A kind reader sent me this opinion article about AB 438, a bill in California that would make it extremely difficult for municipal governments to outsource library services to private contractors, and seemingly impossible to save any money by doing so. The bill has passed the Assembly and is headed to the state Senate.
You can read the article for details, but basically any outsourcing would have to continue to protect union jobs, which is the goal of the Service Employees International Union (SEIU), the brains behind the bill.
They have a website supporting the bill. The “privatization beast.” Oooh, how scary! It hosts a very tedious video with people saying how great public libraries are, which is somehow relevant to someone, though I’m not sure how, since outsourced libraries are supported by the public and do the same things regular public libraries do.
There is a guy in the video who says, “Public libraries are supposed to be public, not private.” That’s mighty clever. I’d never thought about it that way.
Various city newspaper editorials are against the bill, arguing that the state bill is too intrusive on local affairs, among other things. Given the perpetual budgetary mess in California, it is sort of ironic that the state government is trying to tell local governments how to spend money.
Since there are a number of California municipalities in serious budget trouble, the choice might very well be between contracting with LSSI or closing down libraries. Which should librarians support?
Unions definitely don’t support libraries. Unions support employees. Albert Shanker, former head of the AFT was right when he said, “When school children start paying union dues, that ‘s when I’ll start representing the interests of school children.”
The same goes for library patrons. When library patrons start paying union dues, the SEIU will consider their interests.
So which should it be? Outsourcing libraries or closing them? Or raising taxes on people who probably haven’t had a raise themselves in years?
Since we have an ALA conference coming up, this should be perfect fodder for the ALA Council. This is an issue actually affecting American libraries, and would be perfect for the Council to pass a resolution about.
Naturally, since it’s the American Library Association, not the American Librarian Association, the Council should vote for whatever would be best to keep libraries open, not protect librarian jobs until closures force layoffs anyway.
The ALA is supposedly dedicated to maximum access to information.
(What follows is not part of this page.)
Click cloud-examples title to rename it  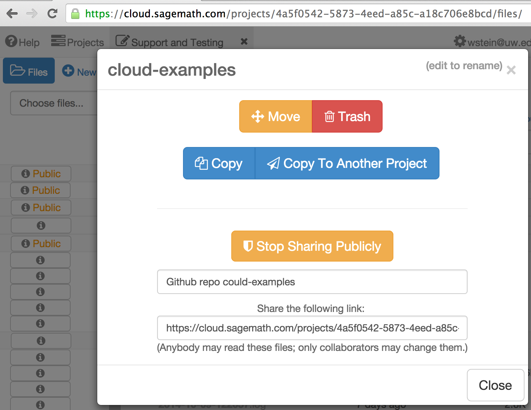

This could clash with the SEIU’s dedication to maximum jobs and benefits for its members.
Considering the ALA has acted against the interests of librarians for years by wooing people into library school with the promise of abundant, but unfortunately nonexistent, jobs, the path should be clear.
How about: Resolved, we oppose any law that could facilitate library closures? Or, we oppose any law that restricts libraries’ abilities to make information as available as possible?
Wait, it could be even better!
Since in the slightly unhinged ALA hive mind anything not purchased by a public library is thus being censored, a law that might threaten library closures by eliminating the possibility of saving them through outsourcing is an intellectual freedom issue. Right?
Thus, the OIF should get involved, and not just the Council. The OIF should issue a proclamation standing up for the intellectual freedom of people in towns around California whose libraries could be threatened in future, and against the heinous censors of the California Assembly and SEIU.
Neither a Council Resolution nor an OIF proclamation would do any good, of course, because no one listens to them, but it would be fun to watch ALA Councilors trying to argue that the jobs of librarians are more important than making sure the public has library service.
Maybe that could be one of those lame “great debates” that keep popping up at the ALA conference. I’d probably skip that one, too.